Start of Block
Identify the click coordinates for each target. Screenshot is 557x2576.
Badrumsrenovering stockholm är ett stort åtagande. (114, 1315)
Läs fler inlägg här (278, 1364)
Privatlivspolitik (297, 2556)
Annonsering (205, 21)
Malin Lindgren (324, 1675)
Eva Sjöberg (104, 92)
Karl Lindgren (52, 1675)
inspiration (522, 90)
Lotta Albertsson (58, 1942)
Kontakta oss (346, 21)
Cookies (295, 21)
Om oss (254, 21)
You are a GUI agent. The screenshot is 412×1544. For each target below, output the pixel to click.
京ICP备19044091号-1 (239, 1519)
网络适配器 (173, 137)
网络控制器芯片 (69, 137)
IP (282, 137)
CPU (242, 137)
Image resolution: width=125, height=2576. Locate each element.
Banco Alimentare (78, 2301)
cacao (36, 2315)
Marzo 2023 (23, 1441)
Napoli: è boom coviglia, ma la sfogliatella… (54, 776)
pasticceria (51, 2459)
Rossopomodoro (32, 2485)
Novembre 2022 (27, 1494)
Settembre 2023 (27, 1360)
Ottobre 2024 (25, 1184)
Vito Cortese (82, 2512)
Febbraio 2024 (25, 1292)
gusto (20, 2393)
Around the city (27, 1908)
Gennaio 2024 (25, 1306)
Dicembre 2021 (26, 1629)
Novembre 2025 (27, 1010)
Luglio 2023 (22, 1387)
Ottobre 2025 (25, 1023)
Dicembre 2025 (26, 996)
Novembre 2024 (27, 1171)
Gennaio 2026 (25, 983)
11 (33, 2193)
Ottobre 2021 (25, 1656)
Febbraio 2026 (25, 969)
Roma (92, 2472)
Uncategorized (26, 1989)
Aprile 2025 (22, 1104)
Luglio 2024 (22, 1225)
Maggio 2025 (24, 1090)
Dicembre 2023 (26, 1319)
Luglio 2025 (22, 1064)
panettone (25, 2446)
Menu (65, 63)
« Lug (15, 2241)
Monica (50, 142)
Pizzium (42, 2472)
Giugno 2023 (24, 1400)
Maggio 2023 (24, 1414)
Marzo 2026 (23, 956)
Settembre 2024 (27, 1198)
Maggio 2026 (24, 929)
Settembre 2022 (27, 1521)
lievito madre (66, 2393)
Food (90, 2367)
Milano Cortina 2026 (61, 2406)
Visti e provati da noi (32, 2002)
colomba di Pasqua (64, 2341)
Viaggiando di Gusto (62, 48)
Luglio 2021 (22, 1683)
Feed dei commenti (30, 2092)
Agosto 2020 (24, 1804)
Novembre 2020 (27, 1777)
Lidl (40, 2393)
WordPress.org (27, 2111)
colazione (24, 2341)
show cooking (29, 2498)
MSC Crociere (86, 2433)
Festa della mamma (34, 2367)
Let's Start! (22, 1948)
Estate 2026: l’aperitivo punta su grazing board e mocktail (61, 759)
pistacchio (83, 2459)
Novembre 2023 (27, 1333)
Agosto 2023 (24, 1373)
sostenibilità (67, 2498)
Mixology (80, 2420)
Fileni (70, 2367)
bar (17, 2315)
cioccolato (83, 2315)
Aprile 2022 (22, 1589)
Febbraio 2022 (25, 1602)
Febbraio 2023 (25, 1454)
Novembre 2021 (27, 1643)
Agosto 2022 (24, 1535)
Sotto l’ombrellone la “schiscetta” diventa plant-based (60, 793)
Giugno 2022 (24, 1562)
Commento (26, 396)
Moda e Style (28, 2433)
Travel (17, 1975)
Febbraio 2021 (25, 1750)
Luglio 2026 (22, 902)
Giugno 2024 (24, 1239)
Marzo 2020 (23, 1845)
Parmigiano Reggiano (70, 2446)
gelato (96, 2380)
End of Block
Start of Block
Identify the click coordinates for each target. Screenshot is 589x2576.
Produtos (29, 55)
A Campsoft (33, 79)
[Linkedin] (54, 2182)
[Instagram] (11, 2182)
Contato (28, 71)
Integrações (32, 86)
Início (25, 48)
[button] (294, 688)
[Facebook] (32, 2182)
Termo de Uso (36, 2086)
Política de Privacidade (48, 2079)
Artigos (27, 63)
End of Block
Start of Block
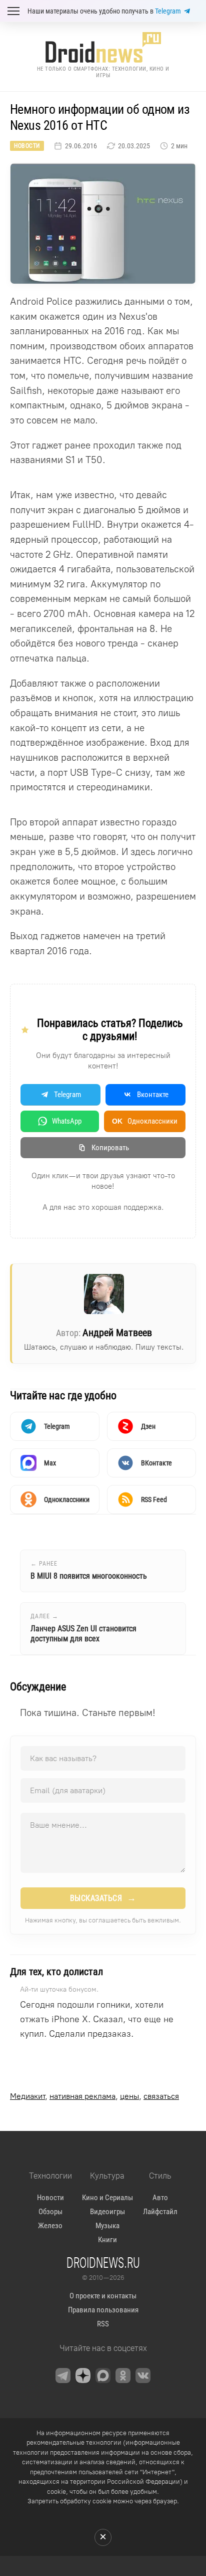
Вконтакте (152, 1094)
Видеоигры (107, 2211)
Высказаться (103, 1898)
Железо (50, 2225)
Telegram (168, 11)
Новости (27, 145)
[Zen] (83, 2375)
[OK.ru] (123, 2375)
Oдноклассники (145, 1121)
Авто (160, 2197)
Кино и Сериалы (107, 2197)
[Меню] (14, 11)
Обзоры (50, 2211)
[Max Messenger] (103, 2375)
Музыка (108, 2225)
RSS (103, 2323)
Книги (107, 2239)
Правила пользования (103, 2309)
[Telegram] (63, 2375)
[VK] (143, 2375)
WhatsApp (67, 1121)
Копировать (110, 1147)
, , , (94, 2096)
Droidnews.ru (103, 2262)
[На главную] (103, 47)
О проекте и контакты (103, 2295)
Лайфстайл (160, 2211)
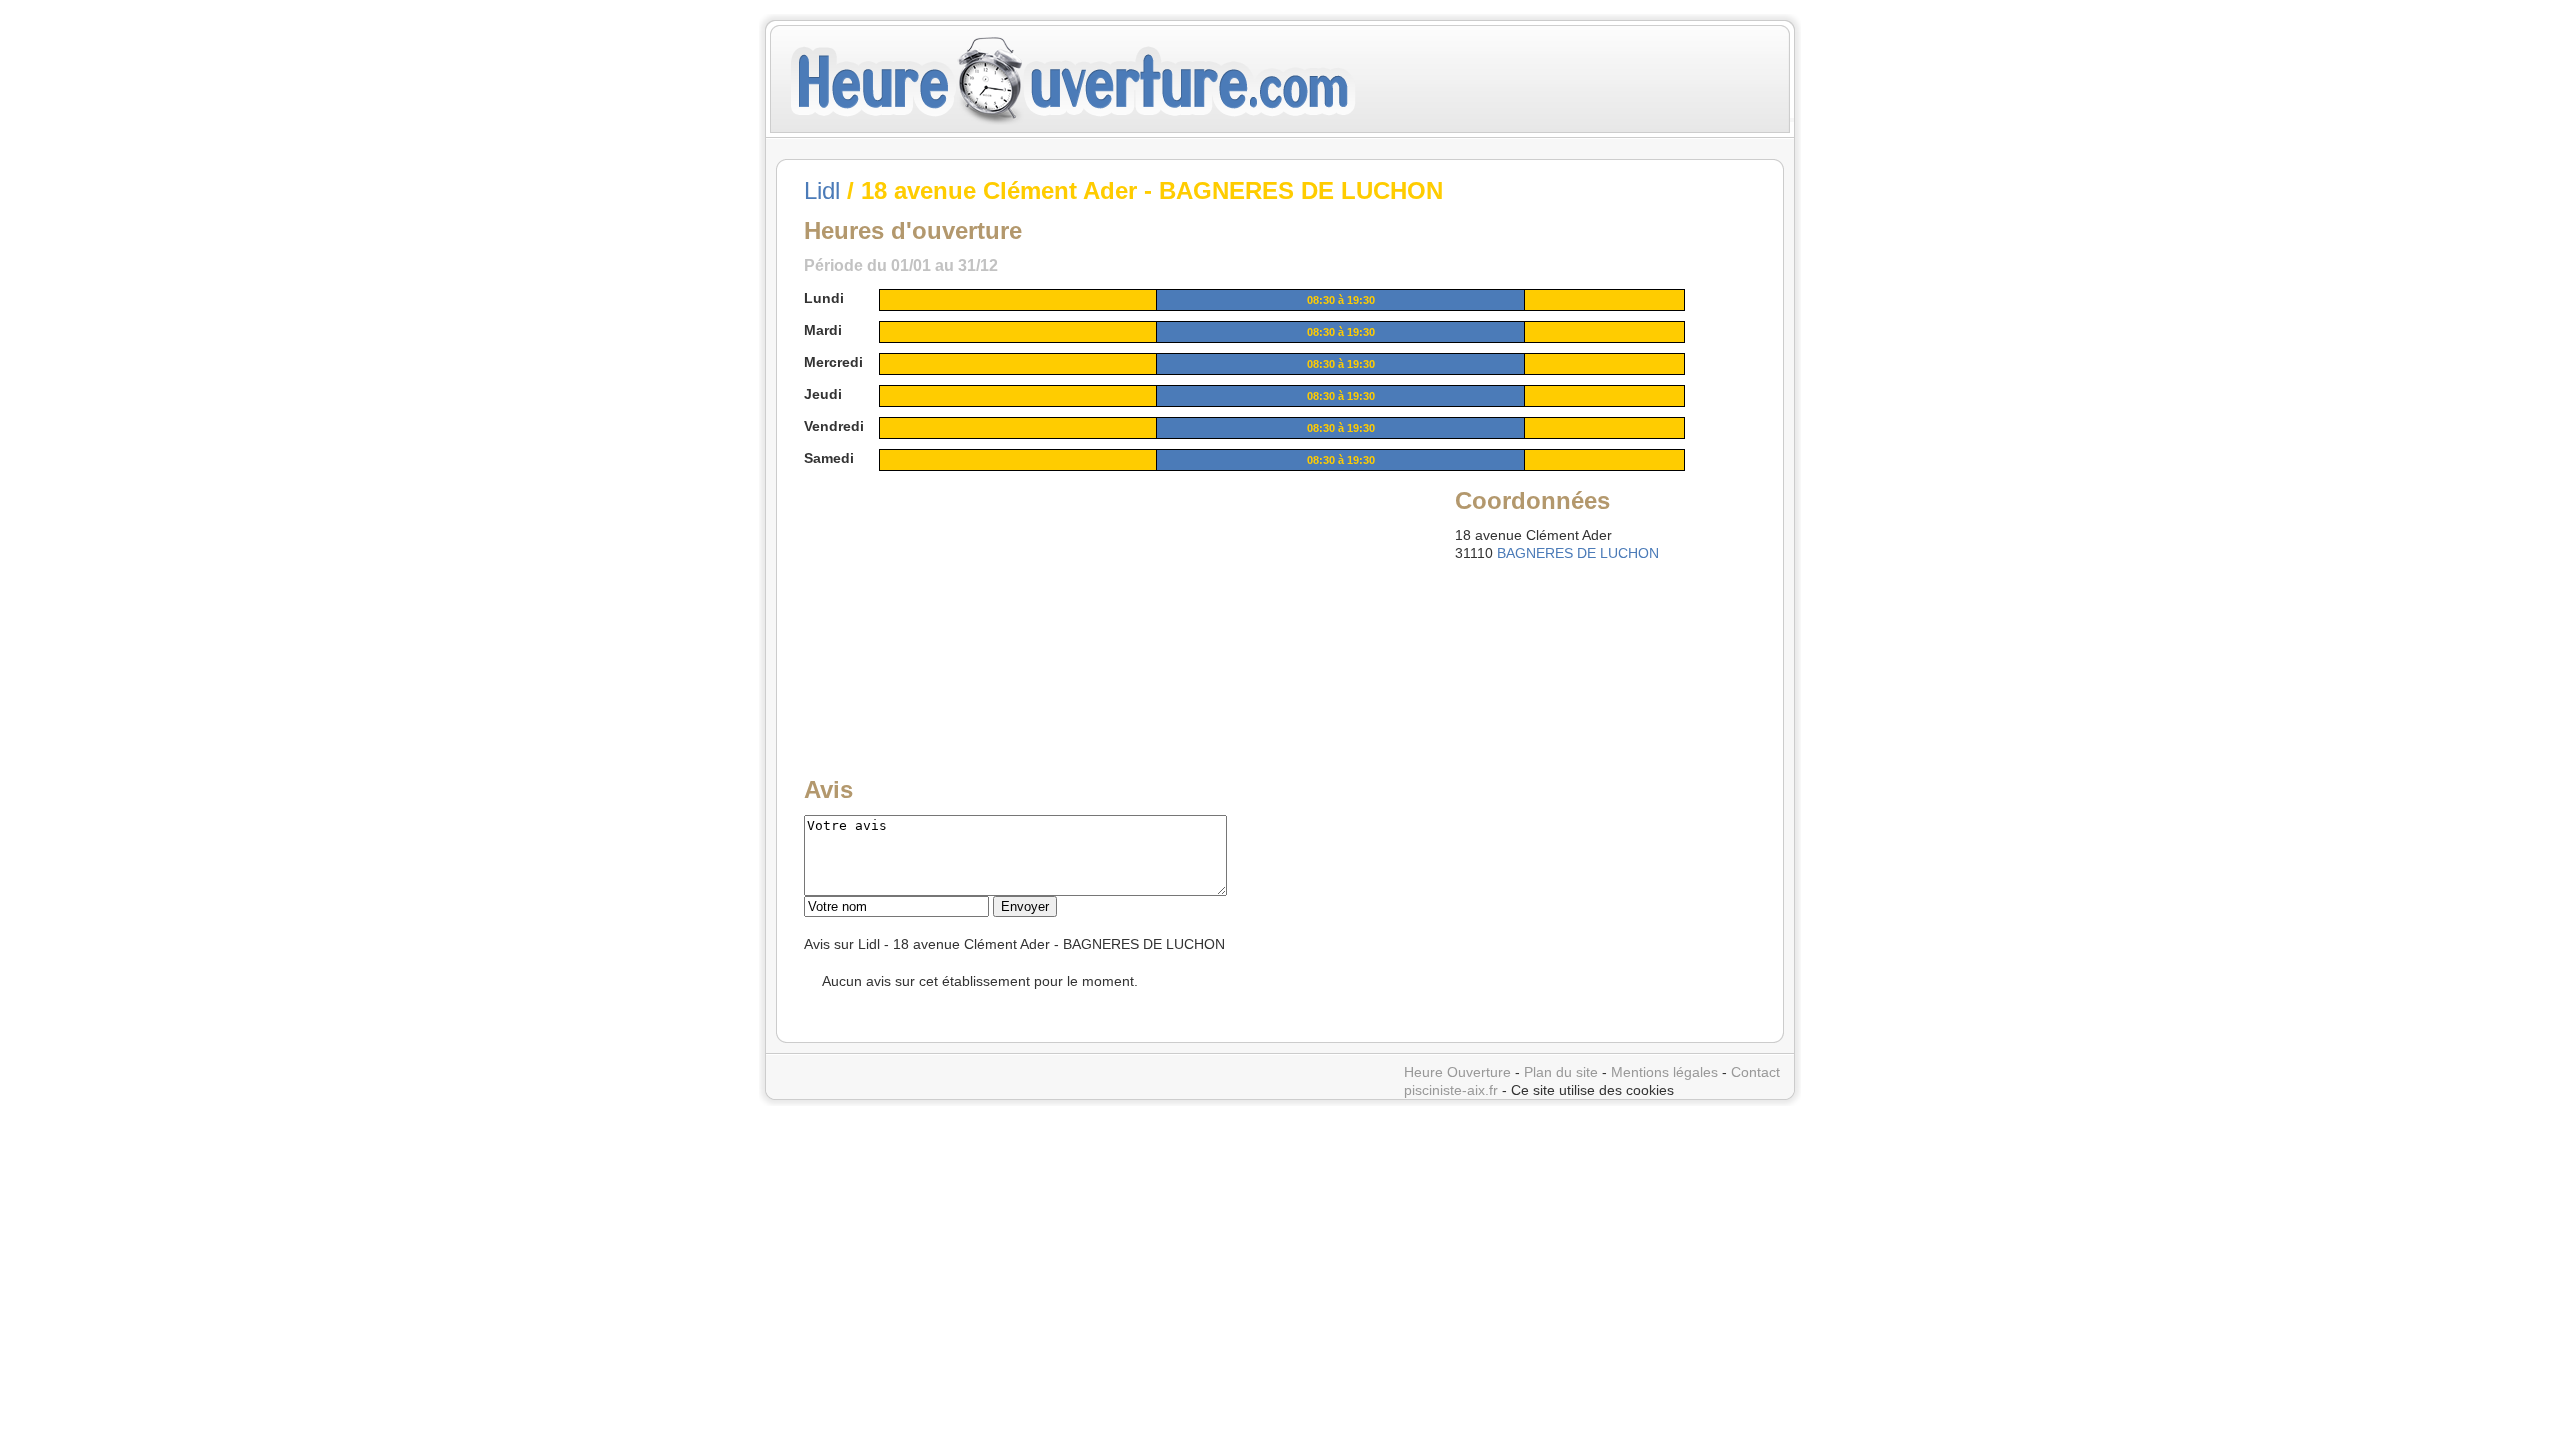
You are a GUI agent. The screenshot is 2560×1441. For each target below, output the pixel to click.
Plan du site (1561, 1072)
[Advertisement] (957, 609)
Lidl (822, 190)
End of Block
> What is required: Output the lines above between the one holding "WordPress.org (27, 2111)" and the one holding "gelato (96, 2380)", inclusive, with nothing before or after them.

> Problem solution:
WordPress.org (27, 2111)
colazione (24, 2341)
show cooking (29, 2498)
MSC Crociere (86, 2433)
Festa della mamma (34, 2367)
Let's Start! (22, 1948)
Estate 2026: l’aperitivo punta su grazing board e mocktail (61, 759)
pistacchio (83, 2459)
Novembre 2023 (27, 1333)
Agosto 2023 (24, 1373)
sostenibilità (67, 2498)
Mixology (80, 2420)
Fileni (70, 2367)
bar (17, 2315)
cioccolato (83, 2315)
Aprile 2022 (22, 1589)
Febbraio 2022 (25, 1602)
Febbraio 2023 (25, 1454)
Novembre 2021 (27, 1643)
Agosto 2022 (24, 1535)
Sotto l’ombrellone la “schiscetta” diventa plant-based (60, 793)
Giugno 2022 (24, 1562)
Commento (26, 396)
Moda e Style (28, 2433)
Travel (17, 1975)
Febbraio 2021 (25, 1750)
Luglio 2026 (22, 902)
Giugno 2024 (24, 1239)
Marzo 2020 (23, 1845)
Parmigiano Reggiano (70, 2446)
gelato (96, 2380)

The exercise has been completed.